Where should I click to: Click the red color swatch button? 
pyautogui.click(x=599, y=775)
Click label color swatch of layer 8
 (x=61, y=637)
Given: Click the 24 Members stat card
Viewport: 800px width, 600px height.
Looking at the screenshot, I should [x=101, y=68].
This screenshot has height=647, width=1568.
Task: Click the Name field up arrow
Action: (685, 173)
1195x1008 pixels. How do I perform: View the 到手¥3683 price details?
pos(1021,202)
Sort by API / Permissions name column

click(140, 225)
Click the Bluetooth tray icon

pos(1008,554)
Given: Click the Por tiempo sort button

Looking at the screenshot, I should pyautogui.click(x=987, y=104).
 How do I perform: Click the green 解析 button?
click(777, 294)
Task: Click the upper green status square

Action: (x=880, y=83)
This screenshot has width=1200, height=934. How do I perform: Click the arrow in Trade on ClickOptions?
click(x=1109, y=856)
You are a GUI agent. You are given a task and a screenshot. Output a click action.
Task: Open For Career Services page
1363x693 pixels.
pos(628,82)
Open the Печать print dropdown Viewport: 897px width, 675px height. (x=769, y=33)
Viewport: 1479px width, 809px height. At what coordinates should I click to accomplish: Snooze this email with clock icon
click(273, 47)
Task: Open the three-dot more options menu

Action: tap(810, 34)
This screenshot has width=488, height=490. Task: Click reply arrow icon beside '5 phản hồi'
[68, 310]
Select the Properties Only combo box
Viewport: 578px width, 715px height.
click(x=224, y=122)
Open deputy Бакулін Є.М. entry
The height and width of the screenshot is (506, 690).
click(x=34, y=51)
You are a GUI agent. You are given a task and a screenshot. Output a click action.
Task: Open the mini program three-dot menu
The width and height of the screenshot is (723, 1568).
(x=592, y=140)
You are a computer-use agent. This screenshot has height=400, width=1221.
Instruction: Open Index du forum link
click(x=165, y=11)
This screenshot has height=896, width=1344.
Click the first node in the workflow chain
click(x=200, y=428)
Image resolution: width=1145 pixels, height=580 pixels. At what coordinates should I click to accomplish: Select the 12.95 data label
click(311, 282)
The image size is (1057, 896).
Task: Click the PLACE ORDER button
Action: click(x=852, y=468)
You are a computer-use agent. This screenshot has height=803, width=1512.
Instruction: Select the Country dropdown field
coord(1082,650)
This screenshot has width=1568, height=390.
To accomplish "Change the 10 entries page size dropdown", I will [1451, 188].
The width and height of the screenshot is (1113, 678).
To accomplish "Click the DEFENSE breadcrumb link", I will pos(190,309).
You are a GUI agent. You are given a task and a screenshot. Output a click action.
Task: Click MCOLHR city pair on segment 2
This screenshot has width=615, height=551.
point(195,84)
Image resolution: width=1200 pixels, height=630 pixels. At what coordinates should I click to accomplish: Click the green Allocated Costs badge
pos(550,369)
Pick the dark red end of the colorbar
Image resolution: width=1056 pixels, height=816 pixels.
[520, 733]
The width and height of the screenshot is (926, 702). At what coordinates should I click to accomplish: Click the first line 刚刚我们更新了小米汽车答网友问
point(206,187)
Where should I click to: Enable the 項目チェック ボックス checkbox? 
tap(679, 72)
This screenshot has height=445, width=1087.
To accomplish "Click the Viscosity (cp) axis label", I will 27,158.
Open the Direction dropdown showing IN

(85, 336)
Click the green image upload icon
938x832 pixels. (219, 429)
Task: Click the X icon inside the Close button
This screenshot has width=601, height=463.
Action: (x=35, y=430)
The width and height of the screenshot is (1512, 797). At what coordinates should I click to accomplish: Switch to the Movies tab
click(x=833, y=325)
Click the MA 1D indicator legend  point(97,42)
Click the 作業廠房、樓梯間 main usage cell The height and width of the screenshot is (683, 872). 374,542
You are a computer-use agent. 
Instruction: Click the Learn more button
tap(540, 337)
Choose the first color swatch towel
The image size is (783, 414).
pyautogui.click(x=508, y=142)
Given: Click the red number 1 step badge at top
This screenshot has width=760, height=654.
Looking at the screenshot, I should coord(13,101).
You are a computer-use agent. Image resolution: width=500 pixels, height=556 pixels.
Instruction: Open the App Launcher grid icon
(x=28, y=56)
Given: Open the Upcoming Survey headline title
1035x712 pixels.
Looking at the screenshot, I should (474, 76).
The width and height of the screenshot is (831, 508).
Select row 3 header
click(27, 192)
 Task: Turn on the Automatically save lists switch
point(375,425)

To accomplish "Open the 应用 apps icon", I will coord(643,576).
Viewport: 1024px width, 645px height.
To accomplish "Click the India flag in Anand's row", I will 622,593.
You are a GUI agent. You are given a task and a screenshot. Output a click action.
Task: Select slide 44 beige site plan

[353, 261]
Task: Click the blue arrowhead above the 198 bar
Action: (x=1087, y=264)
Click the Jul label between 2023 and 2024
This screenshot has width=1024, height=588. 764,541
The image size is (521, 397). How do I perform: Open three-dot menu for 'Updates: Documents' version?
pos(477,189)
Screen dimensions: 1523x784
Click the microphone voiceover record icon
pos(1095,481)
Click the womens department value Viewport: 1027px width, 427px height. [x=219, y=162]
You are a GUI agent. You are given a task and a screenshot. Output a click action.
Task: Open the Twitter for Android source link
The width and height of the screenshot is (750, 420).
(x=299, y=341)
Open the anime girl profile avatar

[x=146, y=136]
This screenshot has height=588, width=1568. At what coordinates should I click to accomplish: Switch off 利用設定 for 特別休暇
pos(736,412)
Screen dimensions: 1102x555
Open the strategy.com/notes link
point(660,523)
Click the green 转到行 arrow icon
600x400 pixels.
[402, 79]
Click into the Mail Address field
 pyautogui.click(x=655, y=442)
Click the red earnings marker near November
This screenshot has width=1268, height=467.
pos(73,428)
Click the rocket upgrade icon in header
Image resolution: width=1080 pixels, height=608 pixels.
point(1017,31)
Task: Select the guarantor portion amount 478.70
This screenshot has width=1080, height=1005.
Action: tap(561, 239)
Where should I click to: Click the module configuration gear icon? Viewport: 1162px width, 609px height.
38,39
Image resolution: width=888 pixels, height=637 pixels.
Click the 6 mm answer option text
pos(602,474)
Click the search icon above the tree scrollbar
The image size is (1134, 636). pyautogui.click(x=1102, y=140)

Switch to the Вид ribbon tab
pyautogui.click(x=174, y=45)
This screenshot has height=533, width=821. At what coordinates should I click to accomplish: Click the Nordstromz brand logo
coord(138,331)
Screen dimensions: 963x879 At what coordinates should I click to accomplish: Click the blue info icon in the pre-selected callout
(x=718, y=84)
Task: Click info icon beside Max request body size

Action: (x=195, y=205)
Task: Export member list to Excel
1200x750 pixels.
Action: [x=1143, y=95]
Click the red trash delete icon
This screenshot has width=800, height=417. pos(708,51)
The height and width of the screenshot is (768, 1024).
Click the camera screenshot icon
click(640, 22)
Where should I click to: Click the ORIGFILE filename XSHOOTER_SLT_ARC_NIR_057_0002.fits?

____________________

■ **INSTRUCTIONS FOR THE TASK**
Please reproduce the records above in their entirety, exactly as given.

■ **ANSWER BOX**
Where should I click to: Click the red color swatch button? 
pyautogui.click(x=599, y=775)
Click label color swatch of layer 8
 (x=61, y=637)
Given: Click the 24 Members stat card
Viewport: 800px width, 600px height.
Looking at the screenshot, I should [x=101, y=68].
This screenshot has height=647, width=1568.
Task: Click the Name field up arrow
Action: (685, 173)
1195x1008 pixels. How do I perform: View the 到手¥3683 price details?
pos(1021,202)
Sort by API / Permissions name column

click(140, 225)
Click the Bluetooth tray icon

pos(1008,554)
Given: Click the Por tiempo sort button

Looking at the screenshot, I should pyautogui.click(x=987, y=104).
 How do I perform: Click the green 解析 button?
click(777, 294)
Task: Click the upper green status square

Action: (x=880, y=83)
This screenshot has width=1200, height=934. How do I perform: Click the arrow in Trade on ClickOptions?
click(x=1109, y=856)
You are a GUI agent. You are given a task and a screenshot. Output a click action.
Task: Open For Career Services page
1363x693 pixels.
pos(628,82)
Open the Печать print dropdown Viewport: 897px width, 675px height. (x=769, y=33)
Viewport: 1479px width, 809px height. At what coordinates should I click to accomplish: Snooze this email with clock icon
click(273, 47)
Task: Open the three-dot more options menu

Action: tap(810, 34)
This screenshot has width=488, height=490. Task: Click reply arrow icon beside '5 phản hồi'
[68, 310]
Select the Properties Only combo box
Viewport: 578px width, 715px height.
click(x=224, y=122)
Open deputy Бакулін Є.М. entry
The height and width of the screenshot is (506, 690).
click(x=34, y=51)
You are a GUI agent. You are given a task and a screenshot. Output a click action.
Task: Open the mini program three-dot menu
The width and height of the screenshot is (723, 1568).
(x=592, y=140)
You are a computer-use agent. This screenshot has height=400, width=1221.
Instruction: Open Index du forum link
click(x=165, y=11)
This screenshot has height=896, width=1344.
Click the first node in the workflow chain
click(x=200, y=428)
Image resolution: width=1145 pixels, height=580 pixels. At what coordinates should I click to accomplish: Select the 12.95 data label
click(311, 282)
The image size is (1057, 896).
Task: Click the PLACE ORDER button
Action: click(x=852, y=468)
You are a computer-use agent. This screenshot has height=803, width=1512.
Instruction: Select the Country dropdown field
coord(1082,650)
This screenshot has width=1568, height=390.
To accomplish "Change the 10 entries page size dropdown", I will [1451, 188].
The width and height of the screenshot is (1113, 678).
To accomplish "Click the DEFENSE breadcrumb link", I will pos(190,309).
You are a GUI agent. You are given a task and a screenshot. Output a click action.
Task: Click MCOLHR city pair on segment 2
This screenshot has width=615, height=551.
point(195,84)
Image resolution: width=1200 pixels, height=630 pixels. At what coordinates should I click to accomplish: Click the green Allocated Costs badge
pos(550,369)
Pick the dark red end of the colorbar
Image resolution: width=1056 pixels, height=816 pixels.
[520, 733]
The width and height of the screenshot is (926, 702). At what coordinates should I click to accomplish: Click the first line 刚刚我们更新了小米汽车答网友问
point(206,187)
Where should I click to: Enable the 項目チェック ボックス checkbox? 
tap(679, 72)
This screenshot has height=445, width=1087.
To accomplish "Click the Viscosity (cp) axis label", I will 27,158.
Open the Direction dropdown showing IN

(85, 336)
Click the green image upload icon
938x832 pixels. (219, 429)
Task: Click the X icon inside the Close button
This screenshot has width=601, height=463.
Action: (x=35, y=430)
The width and height of the screenshot is (1512, 797). At what coordinates should I click to accomplish: Switch to the Movies tab
click(x=833, y=325)
Click the MA 1D indicator legend  point(97,42)
Click the 作業廠房、樓梯間 main usage cell The height and width of the screenshot is (683, 872). 374,542
You are a computer-use agent. 
Instruction: Click the Learn more button
tap(540, 337)
Choose the first color swatch towel
The image size is (783, 414).
pyautogui.click(x=508, y=142)
Given: Click the red number 1 step badge at top
This screenshot has width=760, height=654.
Looking at the screenshot, I should coord(13,101).
You are a computer-use agent. Image resolution: width=500 pixels, height=556 pixels.
Instruction: Open the App Launcher grid icon
(x=28, y=56)
Given: Open the Upcoming Survey headline title
1035x712 pixels.
Looking at the screenshot, I should (474, 76).
The width and height of the screenshot is (831, 508).
Select row 3 header
click(27, 192)
 Task: Turn on the Automatically save lists switch
point(375,425)

To accomplish "Open the 应用 apps icon", I will coord(643,576).
Viewport: 1024px width, 645px height.
To accomplish "Click the India flag in Anand's row", I will 622,593.
You are a GUI agent. You are given a task and a screenshot. Output a click action.
Task: Select slide 44 beige site plan

[353, 261]
Task: Click the blue arrowhead above the 198 bar
Action: (x=1087, y=264)
Click the Jul label between 2023 and 2024
This screenshot has width=1024, height=588. 764,541
The image size is (521, 397). How do I perform: Open three-dot menu for 'Updates: Documents' version?
pos(477,189)
Screen dimensions: 1523x784
Click the microphone voiceover record icon
pos(1095,481)
Click the womens department value Viewport: 1027px width, 427px height. [x=219, y=162]
You are a GUI agent. You are given a task and a screenshot. Output a click action.
Task: Open the Twitter for Android source link
The width and height of the screenshot is (750, 420).
(x=299, y=341)
Open the anime girl profile avatar

[x=146, y=136]
This screenshot has height=588, width=1568. At what coordinates should I click to accomplish: Switch off 利用設定 for 特別休暇
pos(736,412)
Screen dimensions: 1102x555
Open the strategy.com/notes link
point(660,523)
Click the green 转到行 arrow icon
600x400 pixels.
[402, 79]
Click into the Mail Address field
 pyautogui.click(x=655, y=442)
Click the red earnings marker near November
This screenshot has width=1268, height=467.
pos(73,428)
Click the rocket upgrade icon in header
Image resolution: width=1080 pixels, height=608 pixels.
point(1017,31)
Task: Select the guarantor portion amount 478.70
This screenshot has width=1080, height=1005.
Action: tap(561, 239)
Where should I click to: Click the module configuration gear icon? Viewport: 1162px width, 609px height.
38,39
Image resolution: width=888 pixels, height=637 pixels.
Click the 6 mm answer option text
pos(602,474)
Click the search icon above the tree scrollbar
The image size is (1134, 636). pyautogui.click(x=1102, y=140)

Switch to the Вид ribbon tab
pyautogui.click(x=174, y=45)
This screenshot has height=533, width=821. At what coordinates should I click to accomplish: Click the Nordstromz brand logo
coord(138,331)
Screen dimensions: 963x879 At what coordinates should I click to accomplish: Click the blue info icon in the pre-selected callout
(x=718, y=84)
Task: Click info icon beside Max request body size

Action: (x=195, y=205)
Task: Export member list to Excel
1200x750 pixels.
Action: [x=1143, y=95]
Click the red trash delete icon
This screenshot has width=800, height=417. pos(708,51)
The height and width of the screenshot is (768, 1024).
Click the camera screenshot icon
click(640, 22)
Where should I click to: Click the ORIGFILE filename XSHOOTER_SLT_ARC_NIR_057_0002.fits?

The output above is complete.